Rewrite the rows below, replacing "click action" with "tap action" and leaving everything else unchanged.

------ SUPPLIED ENTRIES

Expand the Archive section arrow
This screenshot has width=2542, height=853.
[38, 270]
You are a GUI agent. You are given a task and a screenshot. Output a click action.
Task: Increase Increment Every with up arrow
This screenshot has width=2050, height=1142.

------------

__CORRECT RESPONSE__.
Expand the Archive section arrow
This screenshot has width=2542, height=853.
[38, 270]
You are a GUI agent. You are given a task and a screenshot. Output a tap action.
Task: Increase Increment Every with up arrow
This screenshot has width=2050, height=1142.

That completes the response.